Figure 5 Analytical Sensitivity of EBV-MCDA-LFB using serial dilutions recombinant plasmid of the EBV. Three measurement techniques, including lateral flow biosensor (A), visual detection reagent (B), and real-time turbidity (C) were used to detect the amplification products. 1-8 represented the DNA levels of 7.0 x 104, 7.0 x 103, 7.0 x 102, 7.0 x 101, 7.0 x 100, 7.0 x 10-1, 7.0 x 10-2 copies per microliter and blank control (DW), respectively.
Optimal reaction time of the EBV-MCDA-LFB assay
Then, we identified the optimal duration time for the amplification stage of the EBV-MCDA-LFB assay. Four different reaction times (10, 20, 30, and 40 min) were examined and compared at 65°C using plasmid concentration of 7 copies per microliter as template. According to the results interpreted via VDR and LFB, the minimum time needed to detect the LoD level of EBV plasmid (7 copies per microliter) was 40 minutes (Figure 6). Thus, a 40-minute reaction time was determined to be the optimal duration for the EBV-MCDA-LFB assay.
Figure 6 Optimal reaction time for EBV-MCDA-LFB Assay. Different reaction times (10, 20, 30, 40 min) were tested and compared at optimal amplification temperature (65°C) using the plasmid with a concentration of 7 copies per microliter.
Optimizing amplicon content for LFB assay
To ascertain the optimal amplicon amount for the LFB assay, the EBV-MCDA reaction was conducted using the plasmid with the concentration of 7 copies per microliter as template under the optimal reaction condition (65°C for 40 min), as determined previously. After the amplification reaction, three different volumes of the amplified products (0.5, 1, and 1.5 µl) were aspirated using a pipette gun and dropped onto the LFBs to observe the reactions on the CL and TL strips. As illustrated in Figure 7, all three LFBs, titrated with different volumes of amplified products, displayed two red lines at CL and TL within 2 minutes. In contrast, the negative control group exhibited only one red line at CL, indicating that a minimal volume of 0.5 µl of amplified product is adequate for effective detection by the LFB assay.

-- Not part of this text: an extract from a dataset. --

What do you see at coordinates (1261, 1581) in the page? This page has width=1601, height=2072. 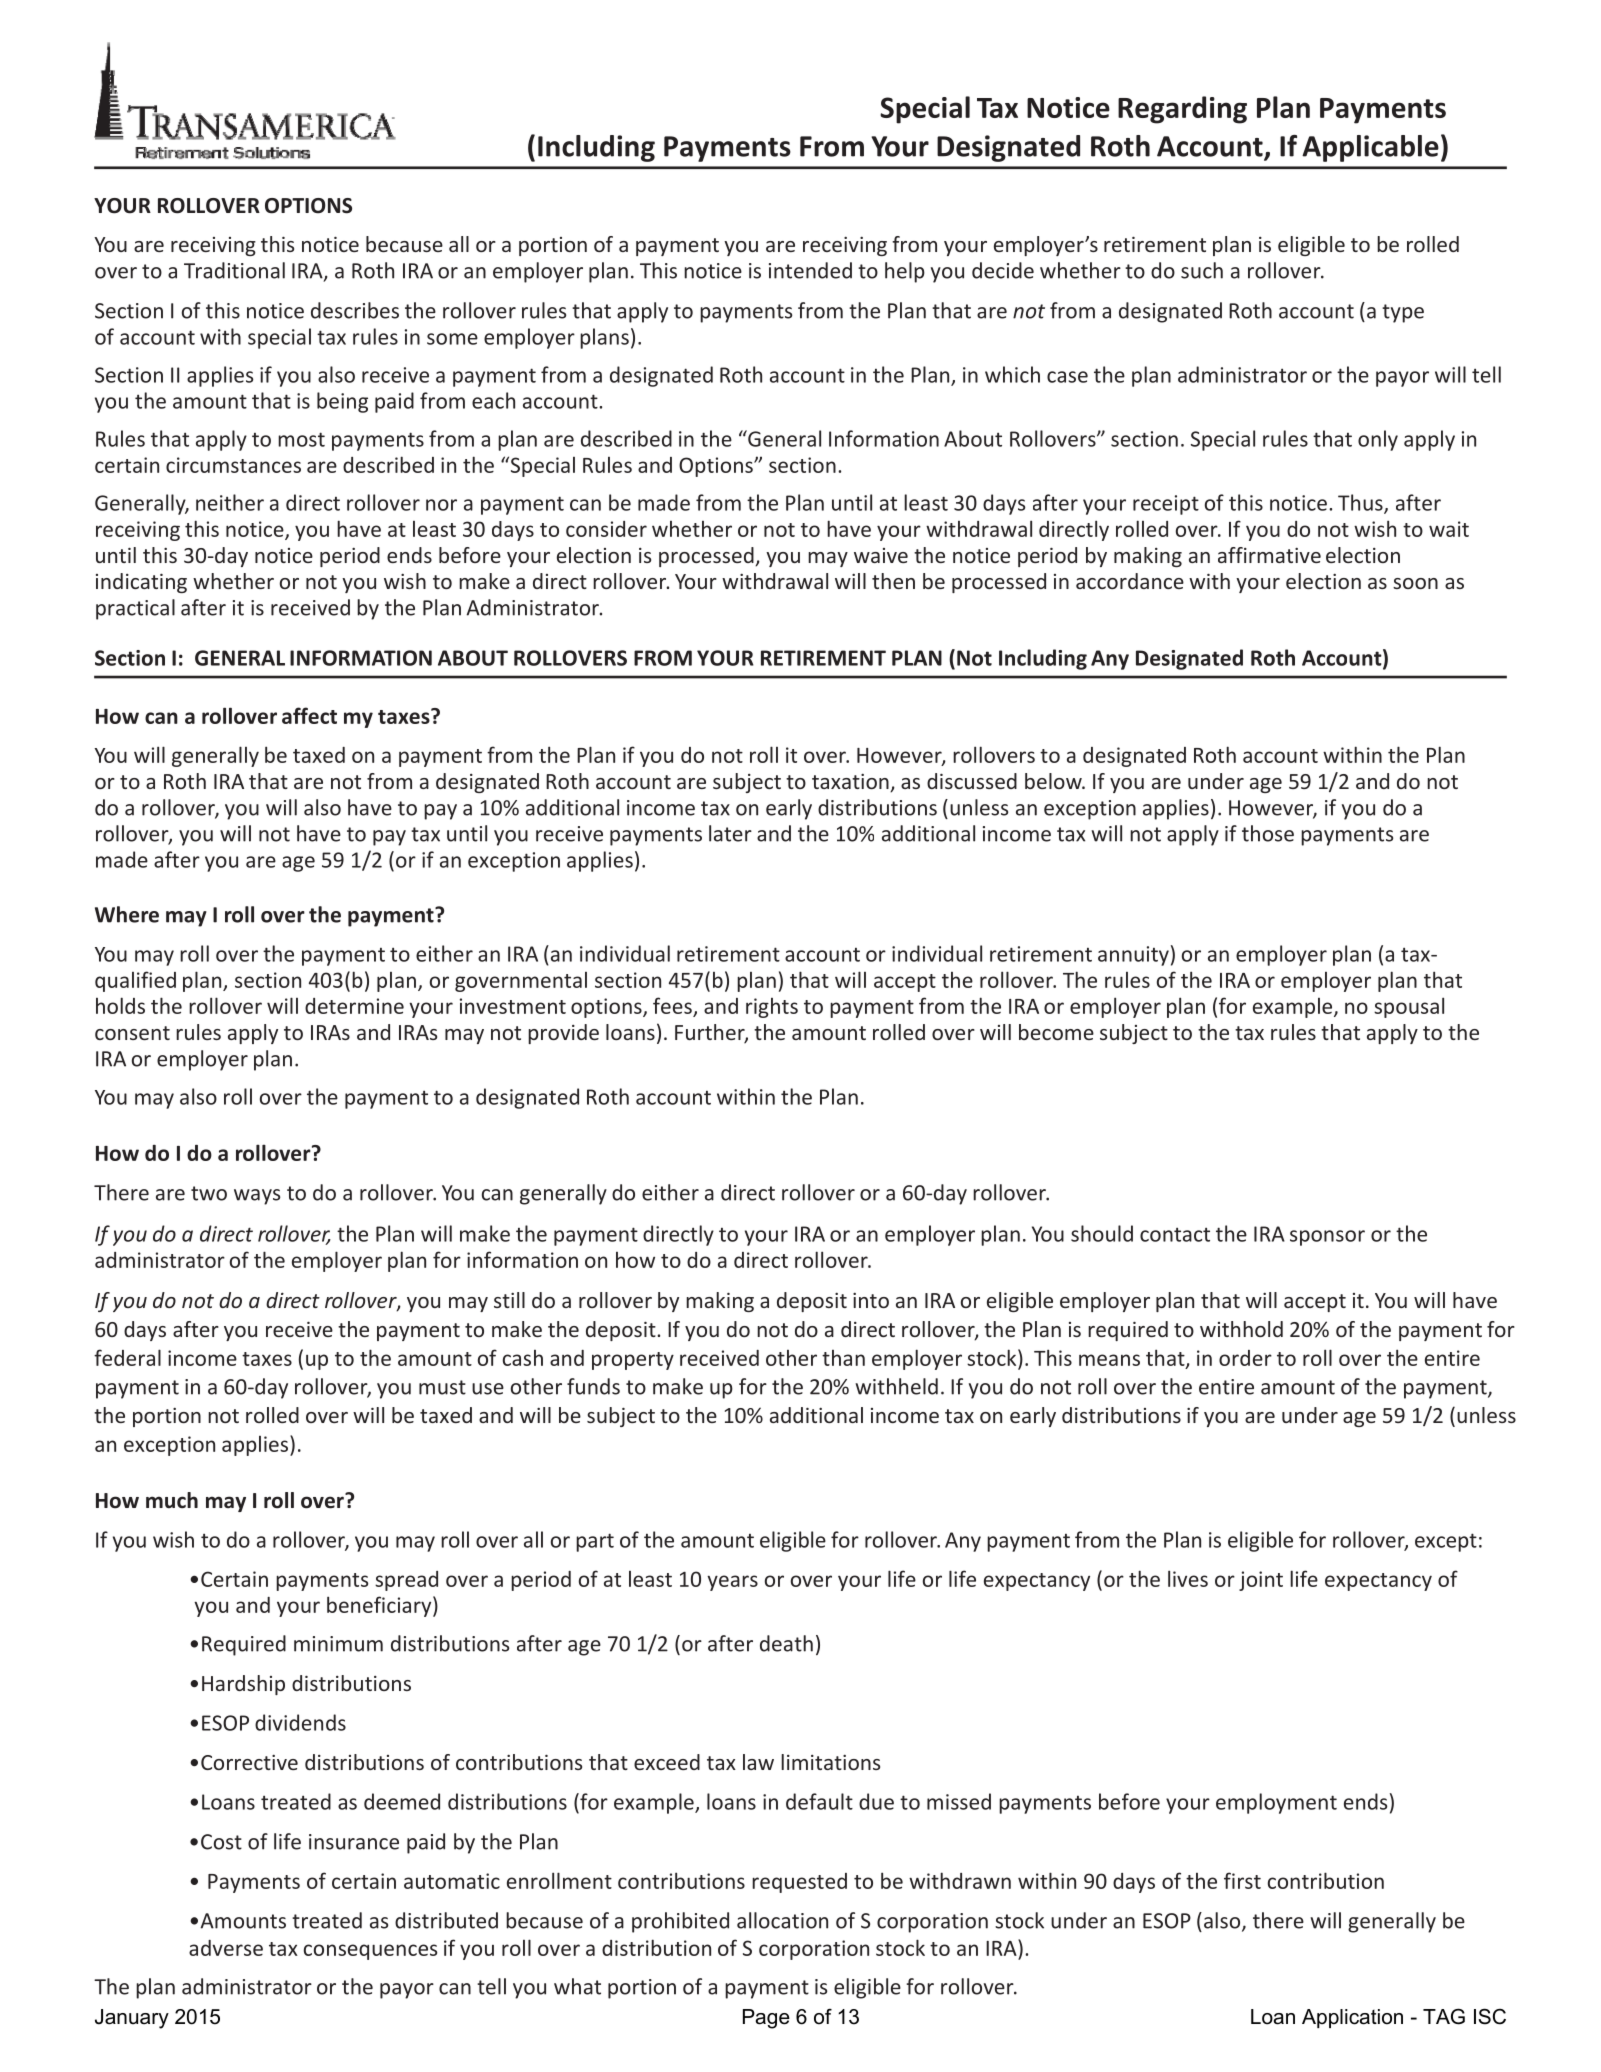 I see `joint` at bounding box center [1261, 1581].
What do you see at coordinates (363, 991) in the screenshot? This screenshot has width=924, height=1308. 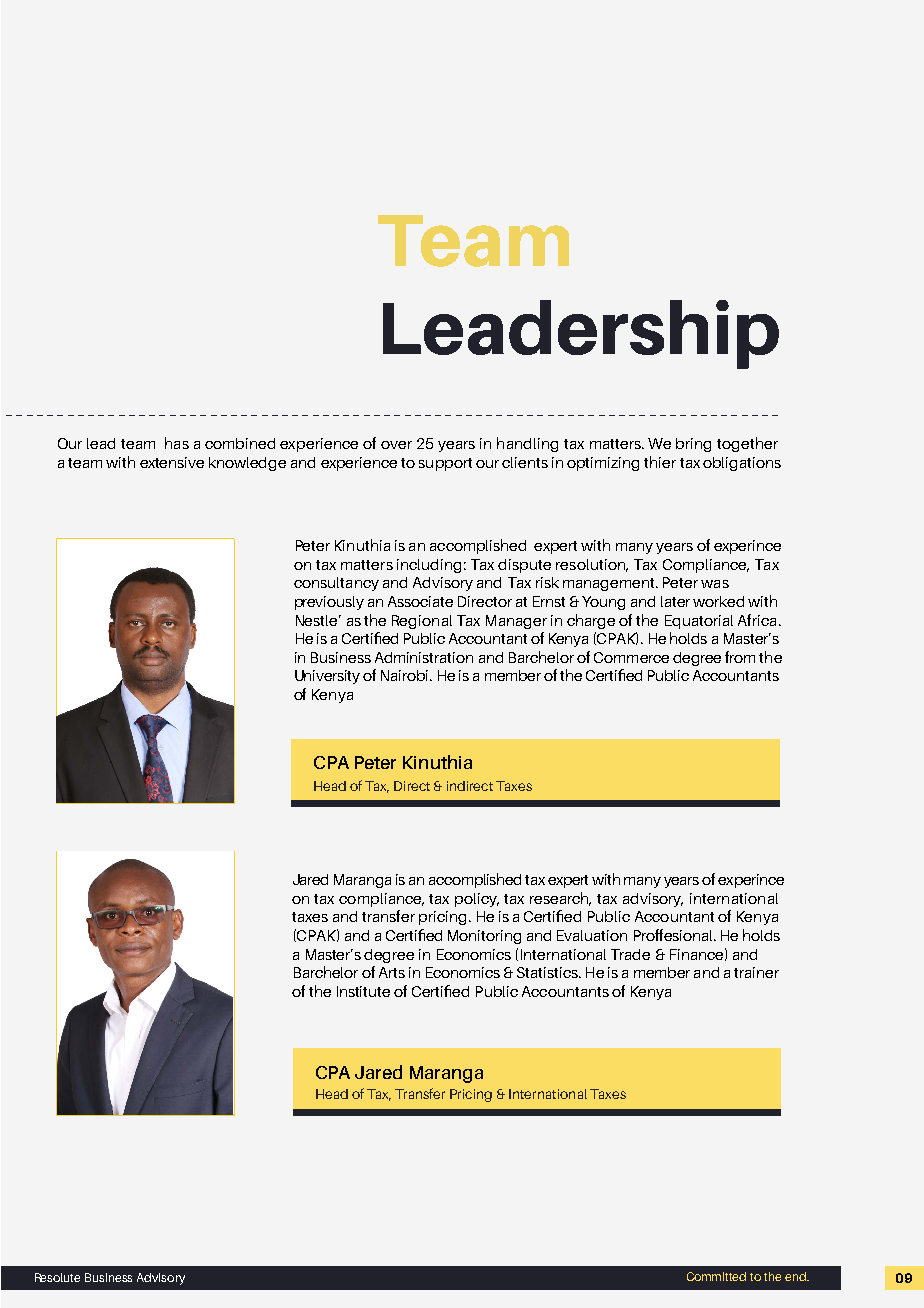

Figure 7 Optimal amplicon content for LFB Assay. Different volumes (0.5, 1 and 1.5 µl) of EBV-MCDA amplicon were extracted and dropped onto the LFBs to verify the sufficient content for effective detection by LFB assay; “ + “, positive; “-”, negative.
Analytical specificity of the EBV-MCDA-LFB assay
The analytical specificity of the MCDA-LFB assay was assessed using 21 non-EBV pathogens. As shown in Figure 8, two red lines (CL and TL) were visible on the LFBs when EBV standard plasmids and clinical sample were used as templates. In contrast, only one red line (CL) appeared on all non-EBV genomic DNA and blank control bands, indicating negative results. These findings were consistent with those from the VDR method, confirming that the EBV-MCDA-LFB assay accurately detected EBV pathogen with a 100% analytical specificity.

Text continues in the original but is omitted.